While retrying plays for success, faults do arise where retries are not likely to succeed or may be counter-productive - for example, where a subsystem is completely offline, or struggling under load.

In such cases additional retries may be inappropriate, either because they have no chance of succeeding, or because they may just place additional load on the called system.

A further ramification is that if a caller is unable to detect that a downstream system is unavailable, it may itself queue up large numbers of pending requests and retries. Resources in the caller may then become exhausted or excessively blocked, waiting for replies which will never come. In the worst case, this could consume so much resource that the caller in turn fails - an upstream-cascading failure.

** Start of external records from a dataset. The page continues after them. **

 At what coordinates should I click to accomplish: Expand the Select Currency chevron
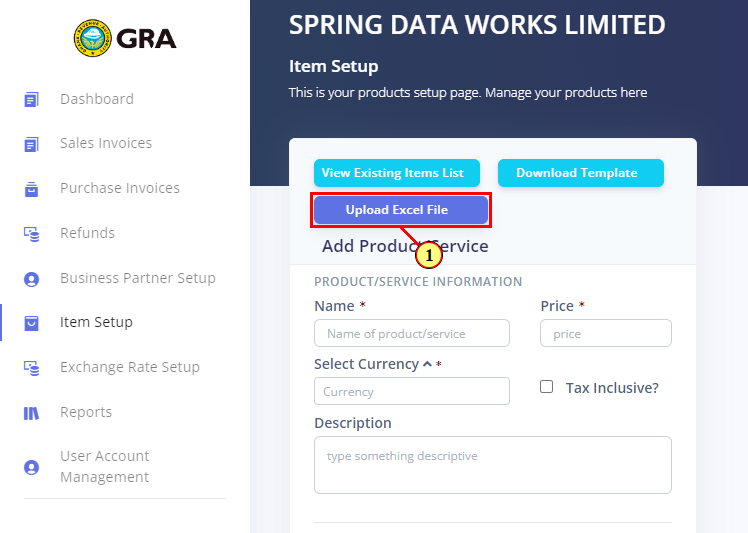427,365
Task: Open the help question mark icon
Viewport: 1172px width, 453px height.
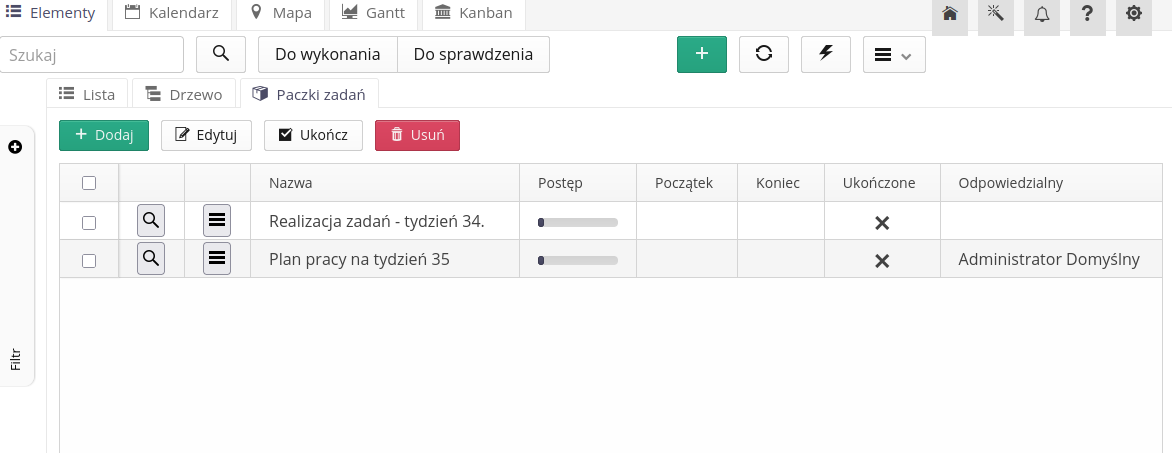Action: point(1087,14)
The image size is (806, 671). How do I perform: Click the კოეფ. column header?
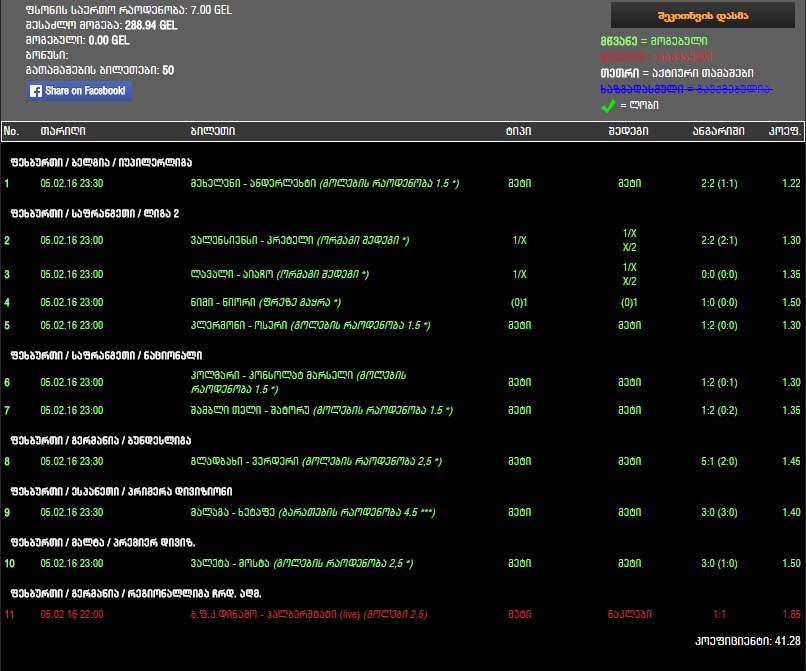click(784, 131)
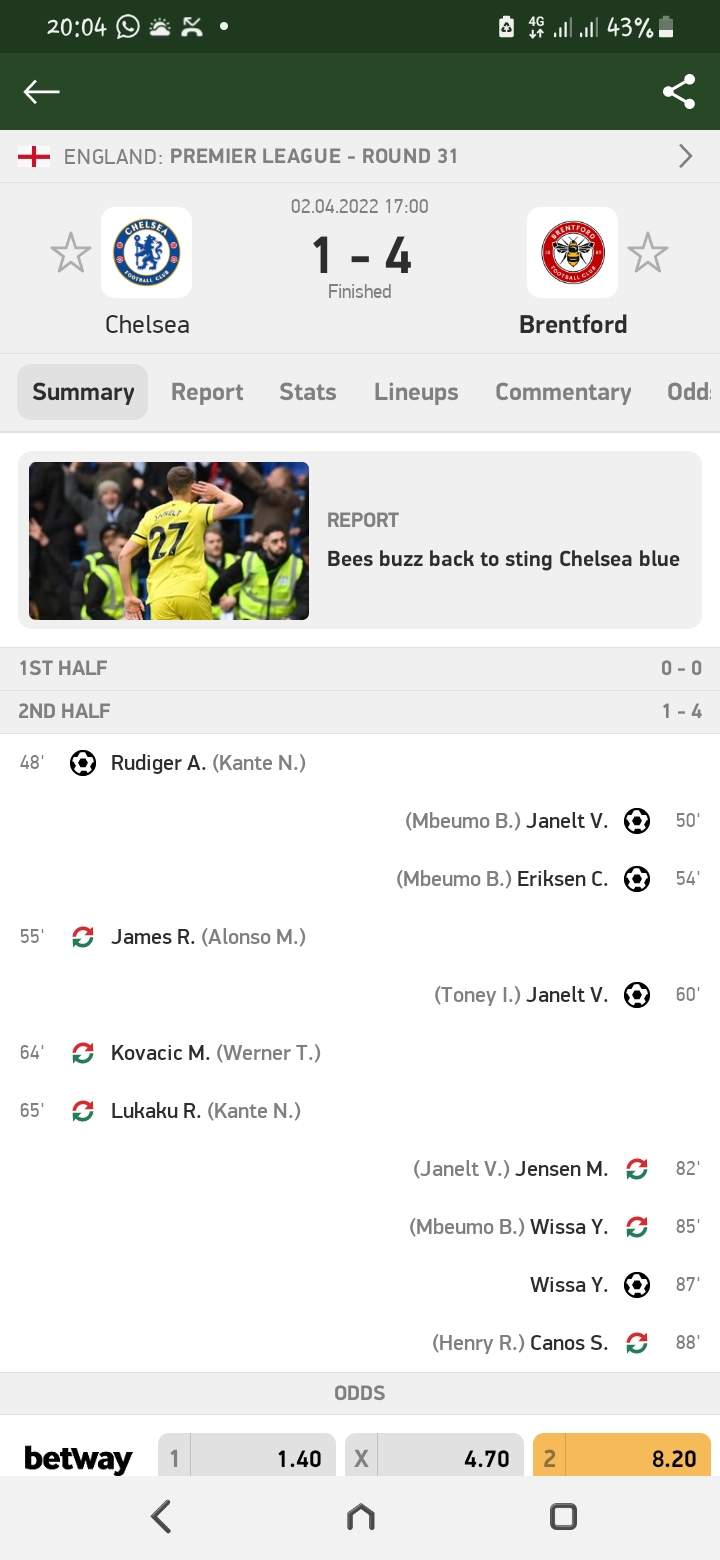This screenshot has height=1560, width=720.
Task: Tap the goal icon beside Wissa Y. at 87'
Action: (637, 1285)
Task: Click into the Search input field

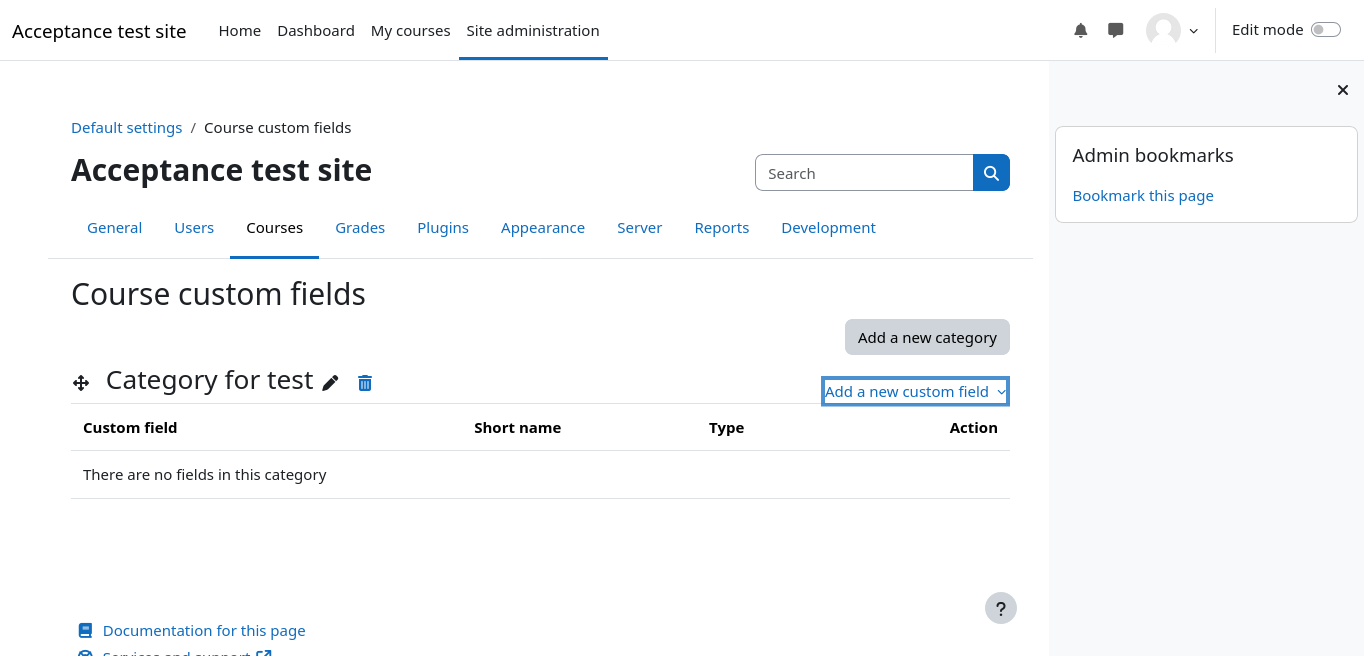Action: click(864, 173)
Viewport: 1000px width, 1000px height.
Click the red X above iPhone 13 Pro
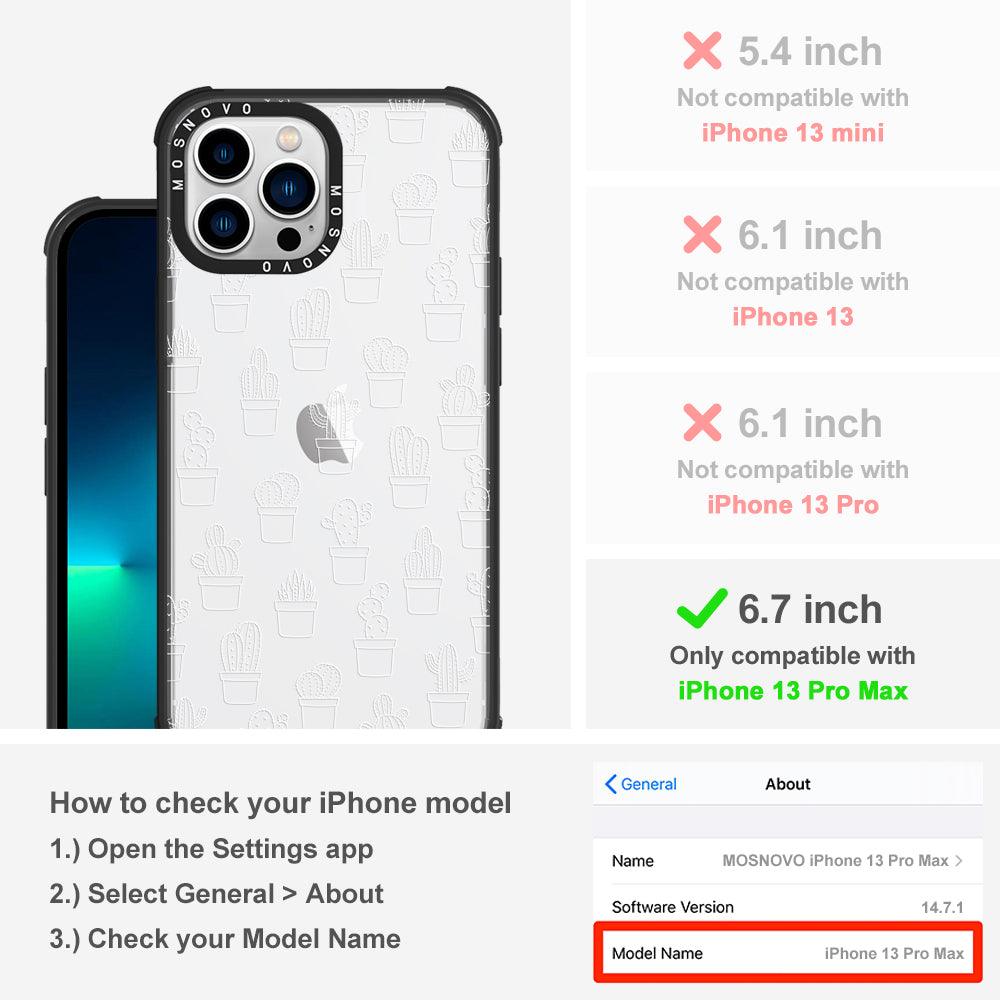702,422
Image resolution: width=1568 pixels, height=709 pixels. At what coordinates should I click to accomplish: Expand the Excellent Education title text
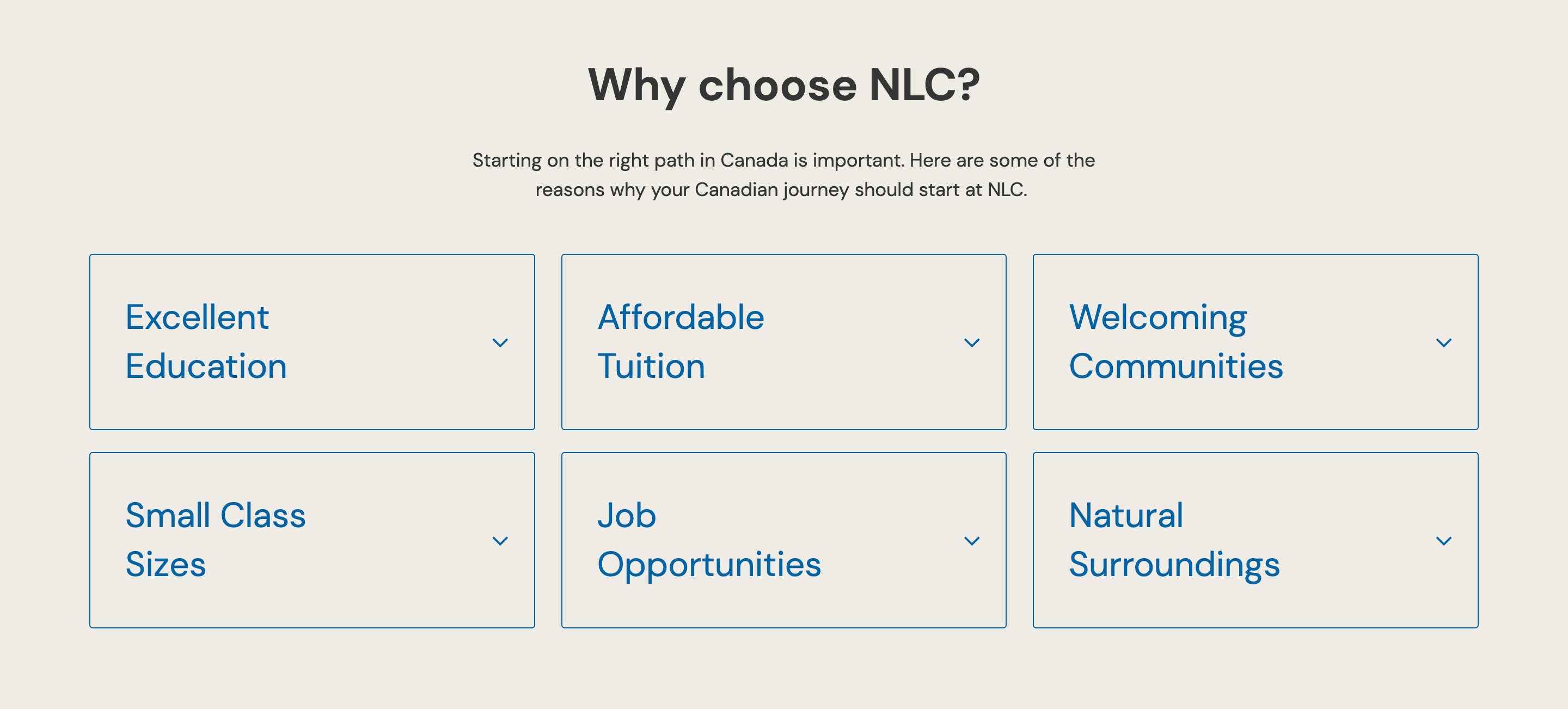(206, 341)
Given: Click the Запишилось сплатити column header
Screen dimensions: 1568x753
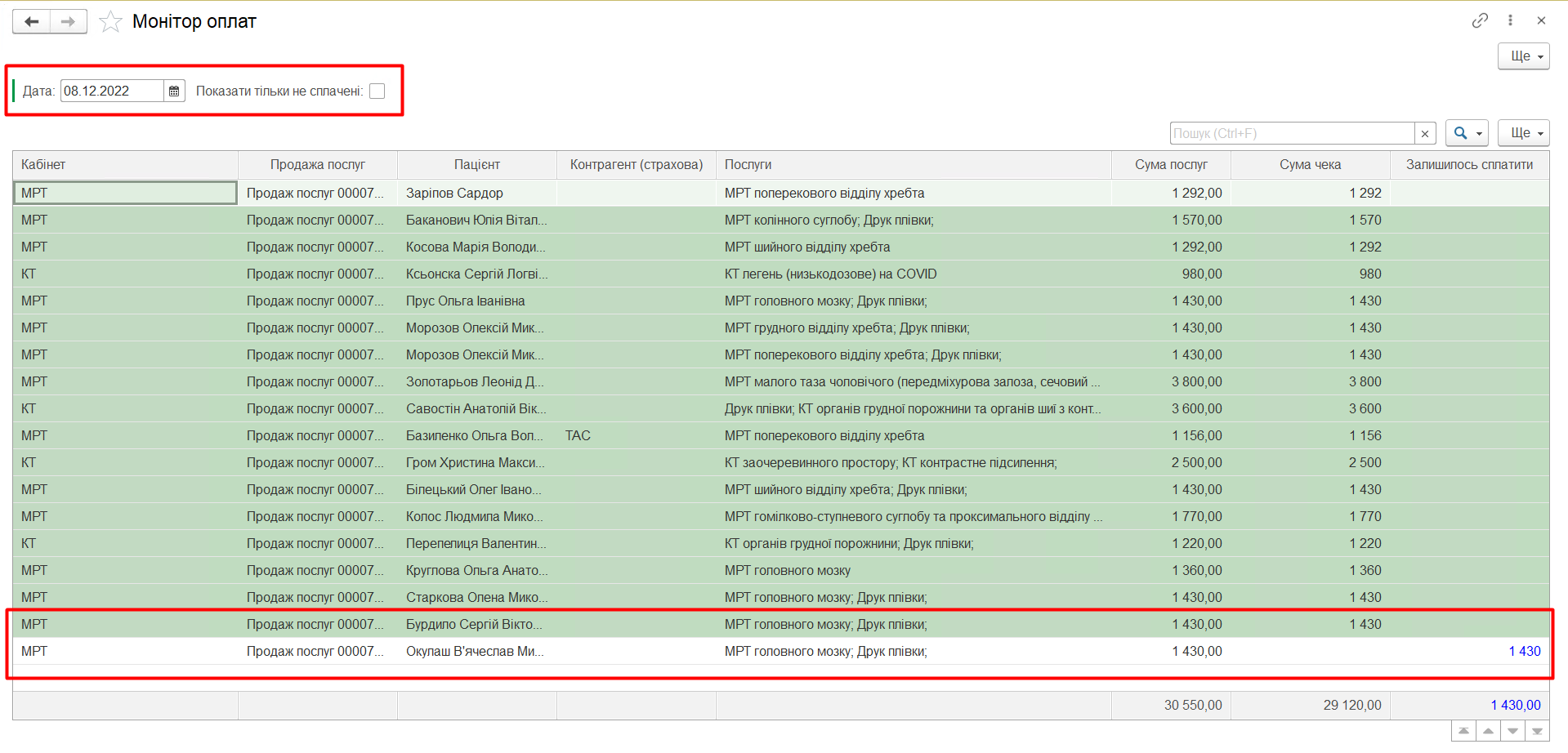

Callers thus need a way to detect - and react - when a downstream system's faulting is not transient. Circuit Breaker presents a strategy for this.

How does circuit-breaker work?

A circuit breaker detects the level of faults in calls placed through it, and prevents calls when a configurable fault threshold is reached.

When faults exceed the threshold, the circuit breaks (opens). While open, calls placed through the circuit, instead of being actioned, fail fast, throwing an exception immediately. (The call is not attempted at all.) This both protects a significantly faulting downstream system from extra load, and allows the upstream system to avoid placing calls which are unlikely to succeed. Failing fast in this scenario usually also promotes a better user experience.

After a configured period, the circuit moves to a half-open state, where the next call will be treated as a trial to determine the downstream system's health. On the basis of this trial call, the breaker decides whether to close the circuit (resume normal operation) or break again.

The analogy is with a circuit-breaker in electrical wiring: significant faults will 'trip' the circuit, protecting systems governed by the circuit.

Fallback

A Fallback policy defines how the operation should react if, despite retries - or because of a broken circuit - the underlying operation fails. Like retry and circuit-breaker, a fallback policy is reactive in that it responds to defined faults. Fallback policies can be used to provide a substitute, pre-canned response for failed calls, or for more complex remedial action.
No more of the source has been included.